:: DOCUMENT SEGMENT ::
#####

In the last few years, at the insistence of my clients mostly, I’ve become an accidental travel industry recruiter. It has opened my eyes to a few things, some of which I’ve ranted about previously.

But the thing that strikes me the most is a sense that much of the fun and sparkle has gone from the game. Sure, airlines, wholesalers, hotels and cruise lines are offering sexier ‘product’ and customer experience than ever before. But they also seem more miserly than I can ever remember when it comes to lurks and perks for their staff.

We’ve always known that ‘travel’ has never really been a highly-paid industry except for those at the very, very top. But most ‘travel people’ were generally prepared to accept a pretty average salary in lieu of great travel benefits that pushed their happiness and engagement buttons. If you worked for an airline a decade ago, you’ll probably remember free flights for you and yours, or perhaps massively discounted fares for extended family and friends. And upgrades. Wonderful upgrades. Lounge access and a real glimpse into life on the posh side of the curtain.

And even if you weren’t exactly where you wanted to be, there was an endless procession of famils and industry functions and events and networking nights and prizes and champagne. OK, maybe too much champagne.

#####

:: COLLECTED MATERIAL ::
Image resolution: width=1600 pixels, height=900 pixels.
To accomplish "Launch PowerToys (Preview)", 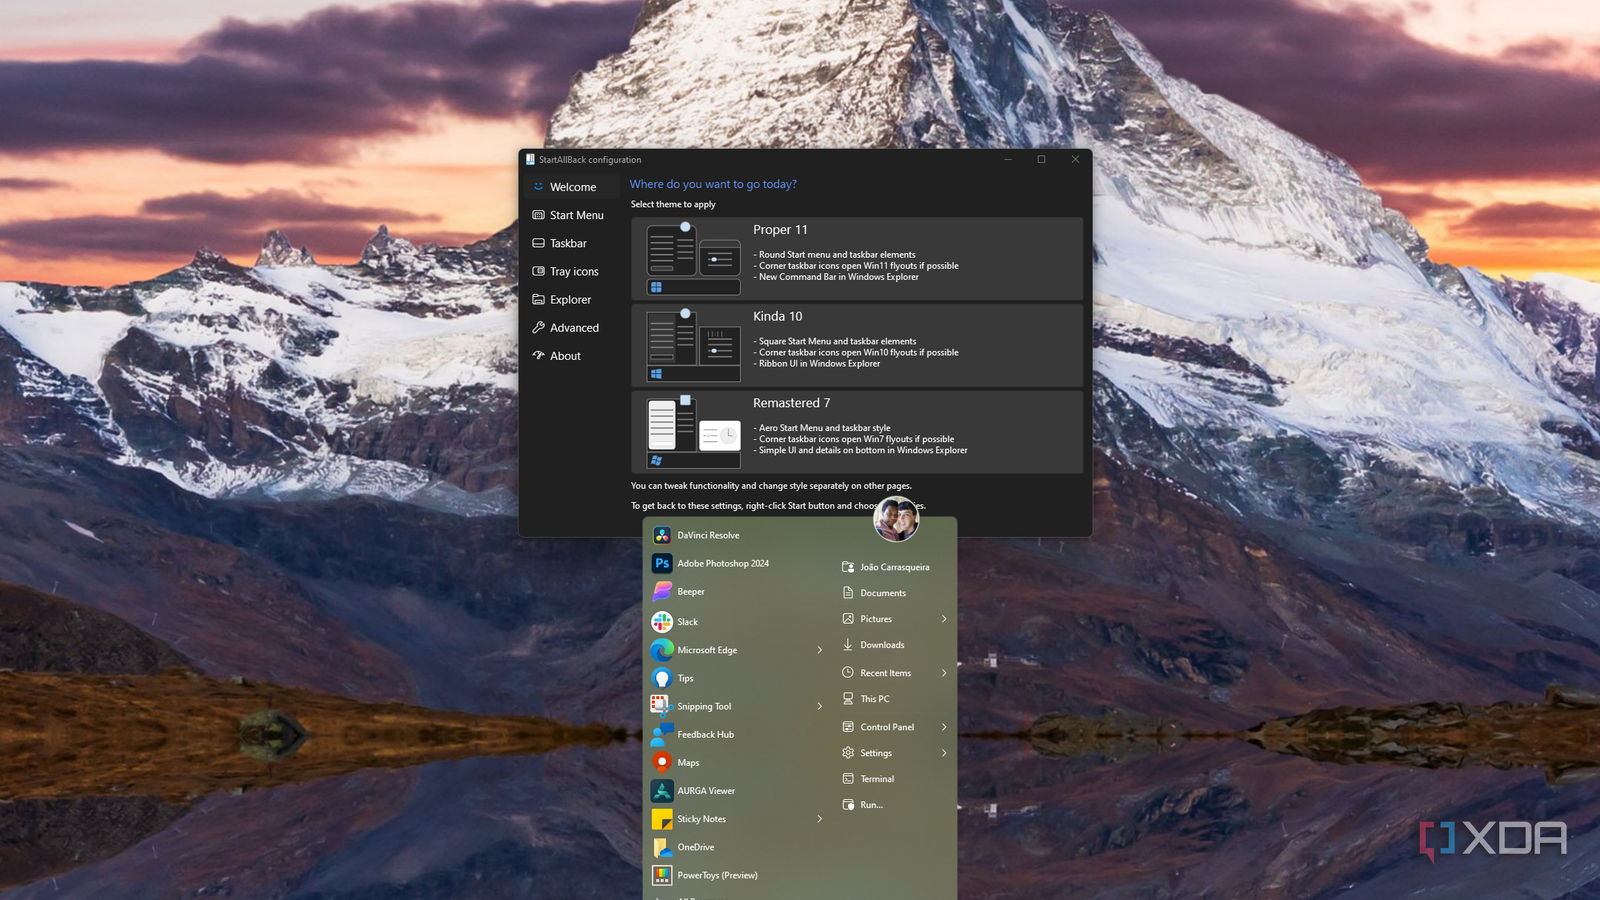I will (x=717, y=875).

#####

:: AIM ::
Pull out, word for word, the stretch of the travel-industry perks piece from "We’ve always known" through "too much champagne.".

:: SOLUTION TO THE PROBLEM ::
We’ve always known that ‘travel’ has never really been a highly-paid industry except for those at the very, very top. But most ‘travel people’ were generally prepared to accept a pretty average salary in lieu of great travel benefits that pushed their happiness and engagement buttons. If you worked for an airline a decade ago, you’ll probably remember free flights for you and yours, or perhaps massively discounted fares for extended family and friends. And upgrades. Wonderful upgrades. Lounge access and a real glimpse into life on the posh side of the curtain.

And even if you weren’t exactly where you wanted to be, there was an endless procession of famils and industry functions and events and networking nights and prizes and champagne. OK, maybe too much champagne.